Selain itu, sambungnya, kebijakan zero cost belum diterapkan di lapangan. Menurut Anis, PMI masih harus membayar kepada calo, sponsor, ataupun PT. Dengan kata lain, mekanismenya masih sama dengan undang-undang yang lama.
Kebijakan zero cost dikatakan akan benar-benar maksimal ketika pemerintah menjalankan fungsi Balai Latihan Kerja (BLK) secara benar. Sebab, beban paling berat dalam penempatan adalah biaya pelatihan dan biaya hidup selama mengikuti pelatihan.
Dia menambahkan, pemerintah tidak pernah membangun masa transisi antara undang-undang lama dan baru terkait dengan PMI. Selain itu, Anis menilai, harus ada sinergitas antarlembaga pemerintah sehingga bisa dipastikan implementasi satu kebijakan tidak menabrak kebijakan lainnya.
“Ini bukan kebijakan baru. Pada zaman Presiden Susilo Bambang Yudhoyono, pemerintah berkali-kali membuat kebijakan KUR dan selalu menjadi beban bagi PMI,” tuturnya.
Dengan demikian, manfaat pembebasan biaya pinjaman melalui KUR dan kredit tanpa agunan terhadap PMI cukup layak untuk dikaji kembali. Sebab, tidak ada jaminan bahwa para PMI sebagai warga negara asing (WNA) bisa dengan mudah mengganti uang yang dipinjamkan.

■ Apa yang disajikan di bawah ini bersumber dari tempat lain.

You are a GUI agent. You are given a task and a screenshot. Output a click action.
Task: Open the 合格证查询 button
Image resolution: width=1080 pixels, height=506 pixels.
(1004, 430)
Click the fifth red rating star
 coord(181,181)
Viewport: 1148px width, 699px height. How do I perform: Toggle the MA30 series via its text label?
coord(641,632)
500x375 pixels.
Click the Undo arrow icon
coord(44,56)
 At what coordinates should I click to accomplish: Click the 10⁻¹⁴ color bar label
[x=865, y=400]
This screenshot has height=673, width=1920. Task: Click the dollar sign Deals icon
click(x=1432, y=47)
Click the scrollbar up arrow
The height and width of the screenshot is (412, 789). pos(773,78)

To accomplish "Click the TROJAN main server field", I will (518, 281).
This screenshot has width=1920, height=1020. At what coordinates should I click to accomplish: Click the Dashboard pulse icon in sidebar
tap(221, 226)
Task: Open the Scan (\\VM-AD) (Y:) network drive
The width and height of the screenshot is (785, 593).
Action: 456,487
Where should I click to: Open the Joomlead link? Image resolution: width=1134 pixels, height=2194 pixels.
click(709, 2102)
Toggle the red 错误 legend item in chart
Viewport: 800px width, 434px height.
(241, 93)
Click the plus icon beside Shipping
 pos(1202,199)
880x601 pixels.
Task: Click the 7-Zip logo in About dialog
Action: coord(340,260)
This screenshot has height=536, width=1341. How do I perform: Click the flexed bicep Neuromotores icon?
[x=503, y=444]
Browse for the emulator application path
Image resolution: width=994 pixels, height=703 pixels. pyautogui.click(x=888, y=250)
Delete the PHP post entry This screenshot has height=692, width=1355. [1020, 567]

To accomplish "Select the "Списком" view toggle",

Sejauh ini, belum ada strategi khusus dari pemerintah terkait dengan hal ini. Berdasarkan data BP2MI, dari 4.807 PMI pada Juli 2021, sebanyak 3.648 orang bekerja di sektor informal.
Kendati tidak mudah, pemerintah tetap harus melakukan langkah terobosan agar komposisi PMI tidak lagi didominasi oleh pembantu rumah tangga (PRT) yang pasif terhadap atasan dan rentan mengalami penindasan.